Taste a slice of Thai in Boston at Noodle St.

By Yanshu Li

For a normal meal in Thailand, pad Thai is a traditional stir-fry to choose. It is also the most popular meal at Noodle St. in Boston.

A rice noodle base costs $8.5, and there are 9 additions, that can cost up to $3. The additions are chicken, pork, beef, tofu, shrimps, seafood, crispy chicken, shrimp tempural and kinnari chicken. Noodle St lets the customers choose the pad Thai the way they want it. Paul Britton, an employee, estimated pad Thai added chicken takes up 60 percent of orders in this noodle-stir-fry category.

This Noodle St. signboard is over stairs near Kenmore Square. It was established in 2006. The main chef, also the co-owner, is a 75-year-old woman who has nearly 25 year of experience in Thai restaurants in The Boston areas. Noodle St. mainly serves fried-rice, noodle soup and noodle-stir-fry.

To adapt to American taste, Noodle St. has tone down the spiciness a little. “But we don’t tone it down that much,” Britton, said. “Because a lot of our customers are international students from BU, so they expect a traditional Thai taste.”

For this reason, the unspicy pad Thai has become the must-have dish. BU students and faculty, who need to be quick and healthy in daily dining, are eighty percent of Noodle St.’s customers. Britton said: ”All our noodle are made in Chinatown in Boston. Every night at nine o’clock the noodle factory calls us ‘how many bags of noodles do you need for the next day.’ They will deliver it next morning.” This makes sure that there will be fresh material for noodle-based pad Thai.

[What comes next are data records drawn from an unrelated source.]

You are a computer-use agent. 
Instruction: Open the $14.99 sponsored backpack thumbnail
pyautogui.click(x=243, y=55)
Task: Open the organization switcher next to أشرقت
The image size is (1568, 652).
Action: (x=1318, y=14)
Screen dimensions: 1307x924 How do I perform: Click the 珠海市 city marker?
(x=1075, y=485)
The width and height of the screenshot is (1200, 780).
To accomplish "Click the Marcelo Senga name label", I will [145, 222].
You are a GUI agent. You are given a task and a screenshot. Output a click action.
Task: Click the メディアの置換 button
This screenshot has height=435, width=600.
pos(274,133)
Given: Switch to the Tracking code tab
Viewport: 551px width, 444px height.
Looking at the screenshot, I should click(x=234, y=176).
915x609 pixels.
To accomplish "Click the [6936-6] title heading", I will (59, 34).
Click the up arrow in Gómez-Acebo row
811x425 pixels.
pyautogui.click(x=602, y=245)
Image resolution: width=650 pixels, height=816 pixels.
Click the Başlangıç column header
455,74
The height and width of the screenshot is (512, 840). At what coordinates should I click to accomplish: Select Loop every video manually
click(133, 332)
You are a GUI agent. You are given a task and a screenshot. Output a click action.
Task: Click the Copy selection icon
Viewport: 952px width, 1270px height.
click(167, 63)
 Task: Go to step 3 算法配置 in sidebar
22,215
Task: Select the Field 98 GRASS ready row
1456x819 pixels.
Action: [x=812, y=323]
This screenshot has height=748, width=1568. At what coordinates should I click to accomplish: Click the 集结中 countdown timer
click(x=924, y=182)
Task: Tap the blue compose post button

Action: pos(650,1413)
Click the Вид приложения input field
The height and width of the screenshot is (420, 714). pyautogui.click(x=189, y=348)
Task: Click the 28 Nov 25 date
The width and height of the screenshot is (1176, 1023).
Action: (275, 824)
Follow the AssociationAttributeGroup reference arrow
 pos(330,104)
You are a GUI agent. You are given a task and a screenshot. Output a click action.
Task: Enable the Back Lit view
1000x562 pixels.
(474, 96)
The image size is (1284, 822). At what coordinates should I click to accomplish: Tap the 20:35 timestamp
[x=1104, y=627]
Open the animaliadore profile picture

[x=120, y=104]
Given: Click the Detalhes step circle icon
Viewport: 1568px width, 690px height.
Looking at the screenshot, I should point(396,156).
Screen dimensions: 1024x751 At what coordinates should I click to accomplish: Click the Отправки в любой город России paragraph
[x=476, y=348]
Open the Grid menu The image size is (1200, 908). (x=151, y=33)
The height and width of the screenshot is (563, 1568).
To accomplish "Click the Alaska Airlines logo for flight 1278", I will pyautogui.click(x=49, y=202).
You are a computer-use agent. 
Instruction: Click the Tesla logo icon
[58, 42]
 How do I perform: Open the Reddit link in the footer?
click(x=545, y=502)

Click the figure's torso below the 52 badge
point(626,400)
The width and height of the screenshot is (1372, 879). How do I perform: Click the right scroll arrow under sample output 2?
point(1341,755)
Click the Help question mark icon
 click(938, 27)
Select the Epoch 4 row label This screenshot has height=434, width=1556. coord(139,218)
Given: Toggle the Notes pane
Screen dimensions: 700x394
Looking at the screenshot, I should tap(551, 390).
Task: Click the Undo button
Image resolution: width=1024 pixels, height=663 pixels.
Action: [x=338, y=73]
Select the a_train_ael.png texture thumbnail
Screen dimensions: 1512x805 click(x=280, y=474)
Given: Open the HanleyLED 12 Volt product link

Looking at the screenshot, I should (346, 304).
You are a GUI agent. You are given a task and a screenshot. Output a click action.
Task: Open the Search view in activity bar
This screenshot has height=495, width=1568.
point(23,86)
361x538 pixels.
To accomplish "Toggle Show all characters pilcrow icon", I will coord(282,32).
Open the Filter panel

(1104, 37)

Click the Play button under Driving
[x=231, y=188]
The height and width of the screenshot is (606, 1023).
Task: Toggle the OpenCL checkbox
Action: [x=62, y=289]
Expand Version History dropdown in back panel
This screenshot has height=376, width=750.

Not only it is popular and fresh for customers, pad Thai also draws good numbers on revenue. The whole revenue on a daily basis would have to be divided into three parts: for dining-in, estimate, it’s around $2,000, take-out around $600, and delivery around $400. On average, for a day, pad Thai contributes 25 percent of the sales. Followed by the second popular NS Soup, which is ten percent. But also this distribution could vary by seasons. The steaming NS soup gains more popularity in a harsh winter of Boston.

Fall, winter and spring, are the busiest seasons. Now, in Boston, fall was just arrived, students are back and filling this restaurant during rush hours. During lunch, from 12 p.m. to 2 p.m., the turned-table rate would be 1.5 times, Britton said. Which means 30 out of 120 dine-in orders are pad Thai during the bustling hour.

It takes estimately three minutes to stir-fry one pad Thai dish till it’s cooked and mixed well with sauce. If quatification works as we multipul the time and numbers of dishes to see the workload, then cooking pai Thai would take 75 percent of the lunch rush time.

Now, just out of fun, by a quick calculation, the chef who is in charge of making pad Thai, he probably has to keep stirring the pot during the lunch rush, and has little time to rest in between orders. Sore wrist maybe? Well this is the price of being popular.